REQUIRED ACTION:
Whenever the string "Task" turns up in a line of the data below, copy that line.

DATA FOR ANALYSIS:
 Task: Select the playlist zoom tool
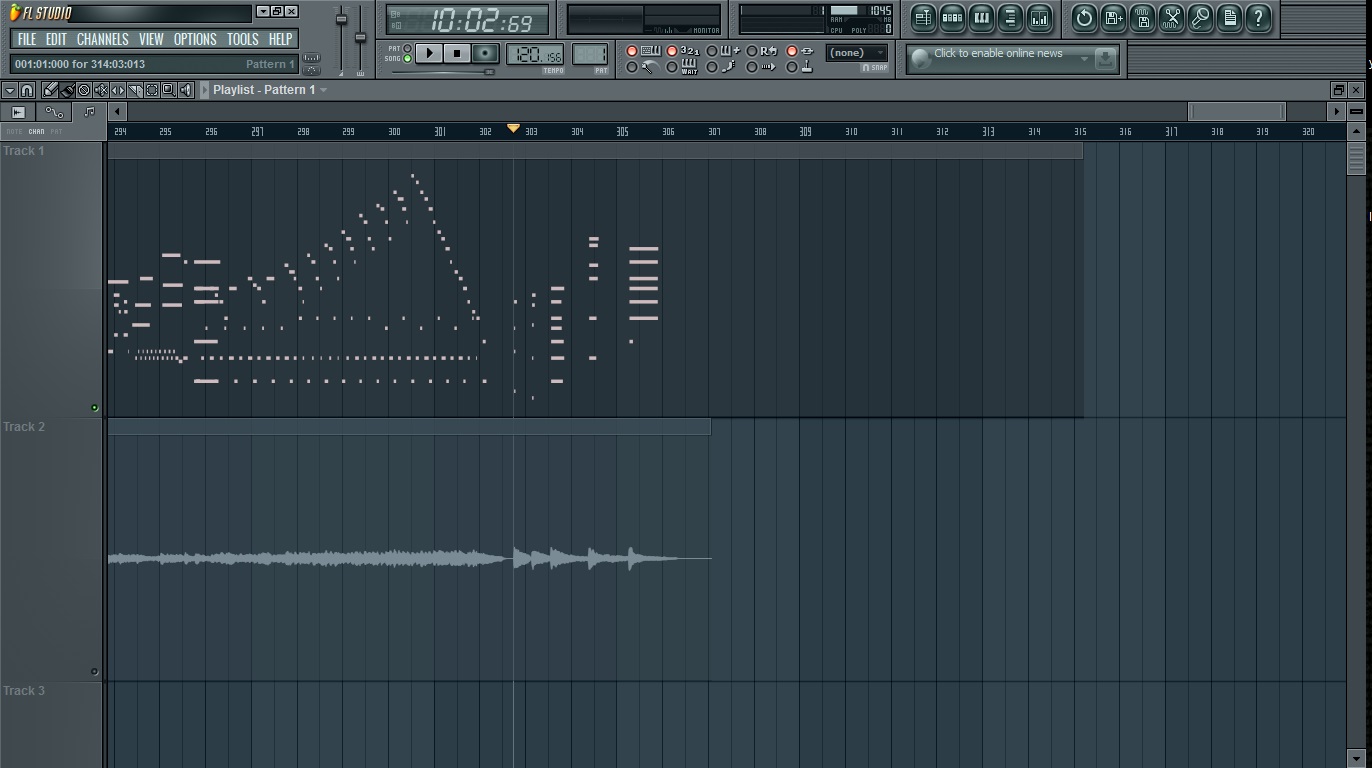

---

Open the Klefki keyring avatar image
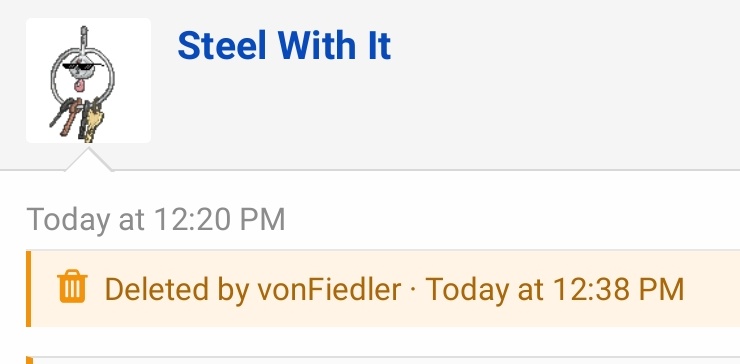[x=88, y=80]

==

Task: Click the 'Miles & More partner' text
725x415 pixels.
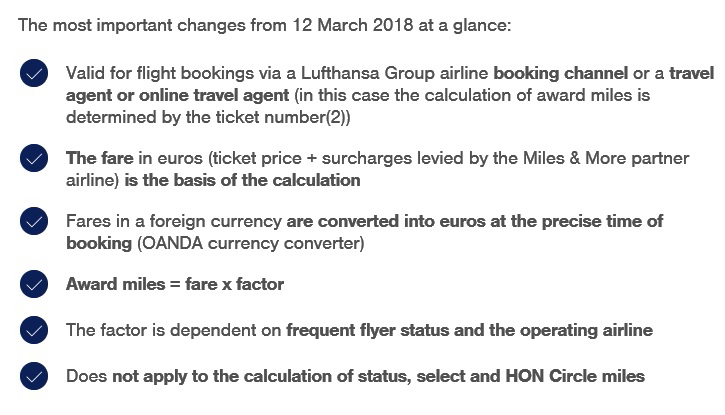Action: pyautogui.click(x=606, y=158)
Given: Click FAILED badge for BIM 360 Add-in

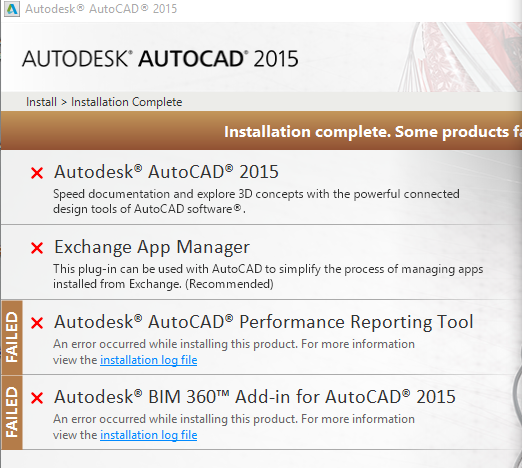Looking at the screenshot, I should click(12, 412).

ANSWER BELOW:
 Task: Select the playlist zoom tool
Task: Click the 'Miles & More partner' text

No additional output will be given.